Systems Science, Chaos and Complexity
This article does a fine job of reviewing these important concepts – not only essential knowledge for futures work but increasingly relevant for cutting edge macro social work.
I found this additional piece about covid-19 and systems change also quite interesting and constructive.
In a slightly different but important and creative turn, I found this piece by Dr. Deepa Iyer to be a wonderful overview of “social change roles.” It both acknowledges the complexity and range of roles that communities of change agents might use to best arrange their resources to best achieve their objectives.

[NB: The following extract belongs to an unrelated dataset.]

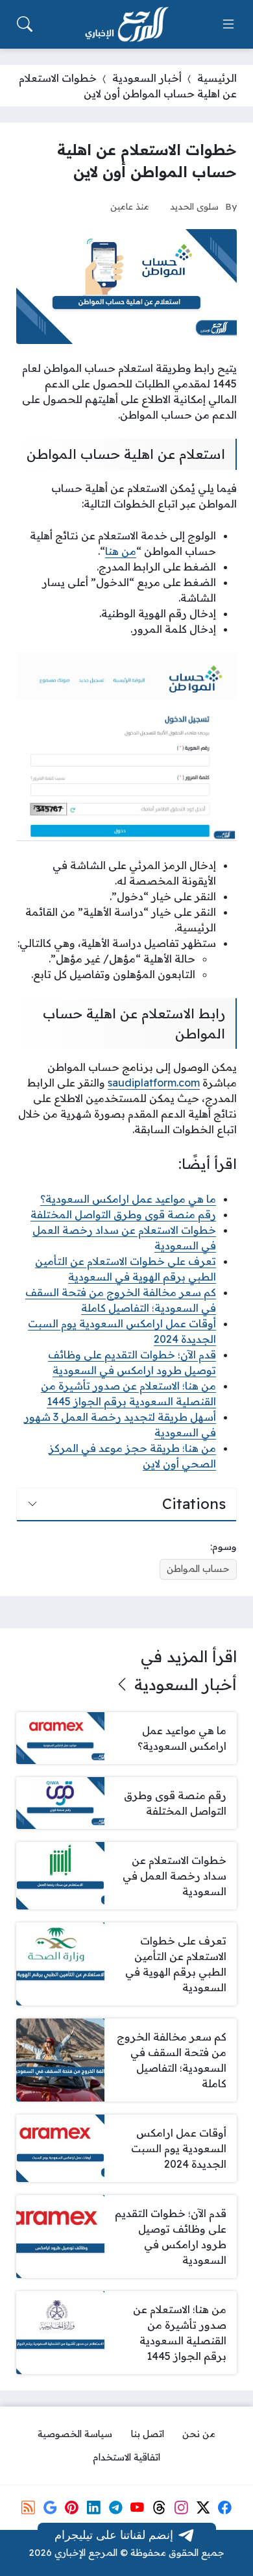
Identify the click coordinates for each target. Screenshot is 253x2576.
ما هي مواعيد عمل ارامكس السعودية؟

Universal Basic Income – Getting Ready
Covid-19 has caused more discourse and consideration of UBI than at any other time in recent history. This article is a good review of some of the fundamental issues and complications. It even considers some cryptocurrency possibilities as part of its coverage. Could it happen? Not clear yet…but if it could…social work might well be part of making it so, and making it work. Another interesting initiative (connected to previous U.S. presidential candidate Andrew Yang) is called the Data Dividend Project which aims to use class action law to develop direct payments to individuals based on large scale use of data by a number of well-known corporations. I’m not endorsing (haven’t studied it deeply enough to do so yet) but in general I find the spirit behind this kind of thing relevant and fascinating.
Crip Technoscience Manifesto
As I’ve had the pleasure of attending a variety of futures gatherings the last few years, I’ve had the opportunity to hear from many medical and technology experts seeking to find cures and/or restore life and functioning from a wide variety of degenerative diseases, conditions or injuries. It is a truly fascinating time to be alive to see the ways that technology can intersect with human need. That said, it is also very complicated to assess who decides what should or should not be considered a disability, what corrective or restorative solutions should be available or what they should be like. I recently ran across this article (Crip Technoscience Manifesto) and it seemed a really important part of ethical and critical framing of these kinds of issues. Through its centering of power and voice of people living with and experiencing disabilities as an essential element – I found it both incredibly inspiring as well as useful in navigating how to think about, interrogate and move among a great deal of activity happening in this space.